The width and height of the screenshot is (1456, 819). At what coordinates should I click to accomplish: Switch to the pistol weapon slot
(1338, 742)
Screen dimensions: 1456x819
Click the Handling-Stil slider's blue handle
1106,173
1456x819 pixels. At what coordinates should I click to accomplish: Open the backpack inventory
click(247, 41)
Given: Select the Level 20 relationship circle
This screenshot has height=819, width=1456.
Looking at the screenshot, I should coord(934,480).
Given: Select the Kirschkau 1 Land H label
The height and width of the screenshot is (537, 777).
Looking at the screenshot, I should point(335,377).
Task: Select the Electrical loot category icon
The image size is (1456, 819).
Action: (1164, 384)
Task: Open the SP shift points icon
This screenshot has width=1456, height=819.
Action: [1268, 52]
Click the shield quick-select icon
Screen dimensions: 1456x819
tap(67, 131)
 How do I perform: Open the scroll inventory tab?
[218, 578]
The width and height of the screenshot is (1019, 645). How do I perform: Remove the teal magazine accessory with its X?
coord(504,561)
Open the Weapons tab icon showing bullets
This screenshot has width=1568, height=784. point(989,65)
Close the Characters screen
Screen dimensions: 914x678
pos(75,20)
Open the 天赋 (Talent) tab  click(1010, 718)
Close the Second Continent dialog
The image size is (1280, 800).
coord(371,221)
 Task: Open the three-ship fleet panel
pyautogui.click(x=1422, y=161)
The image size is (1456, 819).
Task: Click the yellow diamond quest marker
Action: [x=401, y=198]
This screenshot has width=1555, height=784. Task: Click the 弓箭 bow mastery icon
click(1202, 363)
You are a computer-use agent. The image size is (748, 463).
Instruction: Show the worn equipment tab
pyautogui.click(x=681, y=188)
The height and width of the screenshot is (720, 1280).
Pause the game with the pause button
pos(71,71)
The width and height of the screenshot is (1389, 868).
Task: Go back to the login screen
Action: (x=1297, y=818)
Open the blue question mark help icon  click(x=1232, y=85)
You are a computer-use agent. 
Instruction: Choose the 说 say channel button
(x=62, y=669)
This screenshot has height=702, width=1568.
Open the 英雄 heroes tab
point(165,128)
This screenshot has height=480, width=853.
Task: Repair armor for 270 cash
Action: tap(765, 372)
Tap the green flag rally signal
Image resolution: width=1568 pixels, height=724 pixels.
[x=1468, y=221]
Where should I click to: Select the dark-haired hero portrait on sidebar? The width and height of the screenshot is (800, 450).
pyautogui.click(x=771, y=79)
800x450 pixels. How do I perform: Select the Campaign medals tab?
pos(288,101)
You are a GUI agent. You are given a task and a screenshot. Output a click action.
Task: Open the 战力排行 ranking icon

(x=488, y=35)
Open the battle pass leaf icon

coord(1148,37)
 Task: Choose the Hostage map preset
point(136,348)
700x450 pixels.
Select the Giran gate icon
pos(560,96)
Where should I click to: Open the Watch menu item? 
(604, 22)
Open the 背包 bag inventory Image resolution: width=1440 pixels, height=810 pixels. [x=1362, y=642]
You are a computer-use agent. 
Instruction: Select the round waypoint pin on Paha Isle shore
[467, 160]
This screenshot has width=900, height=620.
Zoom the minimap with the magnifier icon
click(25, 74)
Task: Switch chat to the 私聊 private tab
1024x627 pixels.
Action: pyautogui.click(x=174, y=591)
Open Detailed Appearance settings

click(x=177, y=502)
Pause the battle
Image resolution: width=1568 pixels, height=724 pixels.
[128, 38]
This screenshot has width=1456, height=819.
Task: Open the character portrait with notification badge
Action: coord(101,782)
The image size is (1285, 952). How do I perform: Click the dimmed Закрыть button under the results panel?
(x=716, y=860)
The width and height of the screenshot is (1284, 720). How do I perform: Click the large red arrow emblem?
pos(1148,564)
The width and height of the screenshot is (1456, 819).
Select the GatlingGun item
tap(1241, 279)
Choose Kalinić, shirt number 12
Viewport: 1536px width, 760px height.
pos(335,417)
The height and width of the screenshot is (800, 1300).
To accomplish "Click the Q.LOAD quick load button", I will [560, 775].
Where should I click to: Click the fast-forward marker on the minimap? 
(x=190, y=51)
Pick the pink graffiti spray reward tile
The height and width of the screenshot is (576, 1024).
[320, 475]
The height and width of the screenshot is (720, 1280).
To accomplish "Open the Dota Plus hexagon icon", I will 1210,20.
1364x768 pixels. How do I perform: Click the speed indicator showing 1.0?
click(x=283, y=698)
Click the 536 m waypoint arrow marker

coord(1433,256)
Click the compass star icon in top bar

· · · ·

Directions -> Rewrite all of the lines above, putting "rucksack" in place of "backpack" and leaving everything else unchanged.

Solution to this task ->
The width and height of the screenshot is (1456, 819). At what coordinates should I click to accomplish: Switch to the pistol weapon slot
(1338, 742)
Screen dimensions: 1456x819
Click the Handling-Stil slider's blue handle
1106,173
1456x819 pixels. At what coordinates should I click to accomplish: Open the rucksack inventory
click(247, 41)
Given: Select the Level 20 relationship circle
This screenshot has height=819, width=1456.
Looking at the screenshot, I should coord(934,480).
Given: Select the Kirschkau 1 Land H label
The height and width of the screenshot is (537, 777).
Looking at the screenshot, I should point(335,377).
Task: Select the Electrical loot category icon
The image size is (1456, 819).
Action: (1164, 384)
Task: Open the SP shift points icon
This screenshot has width=1456, height=819.
Action: [1268, 52]
Click the shield quick-select icon
Screen dimensions: 1456x819
tap(67, 131)
 How do I perform: Open the scroll inventory tab?
[218, 578]
The width and height of the screenshot is (1019, 645). How do I perform: Remove the teal magazine accessory with its X?
coord(504,561)
Open the Weapons tab icon showing bullets
This screenshot has width=1568, height=784. point(989,65)
Close the Characters screen
Screen dimensions: 914x678
pos(75,20)
Open the 天赋 (Talent) tab  click(1010, 718)
Close the Second Continent dialog
The image size is (1280, 800).
coord(371,221)
 Task: Open the three-ship fleet panel
pyautogui.click(x=1422, y=161)
The image size is (1456, 819).
Task: Click the yellow diamond quest marker
Action: [x=401, y=198]
This screenshot has width=1555, height=784. Task: Click the 弓箭 bow mastery icon
click(1202, 363)
You are a computer-use agent. The image size is (748, 463).
Instruction: Show the worn equipment tab
pyautogui.click(x=681, y=188)
The height and width of the screenshot is (720, 1280).
Pause the game with the pause button
pos(71,71)
The width and height of the screenshot is (1389, 868).
Task: Go back to the login screen
Action: (x=1297, y=818)
Open the blue question mark help icon  click(x=1232, y=85)
You are a computer-use agent. 
Instruction: Choose the 说 say channel button
(x=62, y=669)
This screenshot has height=702, width=1568.
Open the 英雄 heroes tab
point(165,128)
This screenshot has height=480, width=853.
Task: Repair armor for 270 cash
Action: tap(765, 372)
Tap the green flag rally signal
Image resolution: width=1568 pixels, height=724 pixels.
[x=1468, y=221]
Where should I click to: Select the dark-haired hero portrait on sidebar? The width and height of the screenshot is (800, 450).
pyautogui.click(x=771, y=79)
800x450 pixels. How do I perform: Select the Campaign medals tab?
pos(288,101)
You are a GUI agent. You are given a task and a screenshot. Output a click action.
Task: Open the 战力排行 ranking icon

(x=488, y=35)
Open the battle pass leaf icon

coord(1148,37)
 Task: Choose the Hostage map preset
point(136,348)
700x450 pixels.
Select the Giran gate icon
pos(560,96)
Where should I click to: Open the Watch menu item? 
(604, 22)
Open the 背包 bag inventory Image resolution: width=1440 pixels, height=810 pixels. [x=1362, y=642]
You are a computer-use agent. 
Instruction: Select the round waypoint pin on Paha Isle shore
[467, 160]
This screenshot has width=900, height=620.
Zoom the minimap with the magnifier icon
click(25, 74)
Task: Switch chat to the 私聊 private tab
1024x627 pixels.
Action: pyautogui.click(x=174, y=591)
Open Detailed Appearance settings

click(x=177, y=502)
Pause the battle
Image resolution: width=1568 pixels, height=724 pixels.
[128, 38]
This screenshot has width=1456, height=819.
Task: Open the character portrait with notification badge
Action: coord(101,782)
The image size is (1285, 952). How do I perform: Click the dimmed Закрыть button under the results panel?
(x=716, y=860)
The width and height of the screenshot is (1284, 720). How do I perform: Click the large red arrow emblem?
pos(1148,564)
The width and height of the screenshot is (1456, 819).
Select the GatlingGun item
tap(1241, 279)
Choose Kalinić, shirt number 12
Viewport: 1536px width, 760px height.
pos(335,417)
The height and width of the screenshot is (800, 1300).
To accomplish "Click the Q.LOAD quick load button", I will [560, 775].
Where should I click to: Click the fast-forward marker on the minimap? 
(x=190, y=51)
Pick the pink graffiti spray reward tile
The height and width of the screenshot is (576, 1024).
[320, 475]
The height and width of the screenshot is (720, 1280).
To accomplish "Open the Dota Plus hexagon icon", I will 1210,20.
1364x768 pixels. How do I perform: Click the speed indicator showing 1.0?
click(x=283, y=698)
Click the 536 m waypoint arrow marker

coord(1433,256)
Click the compass star icon in top bar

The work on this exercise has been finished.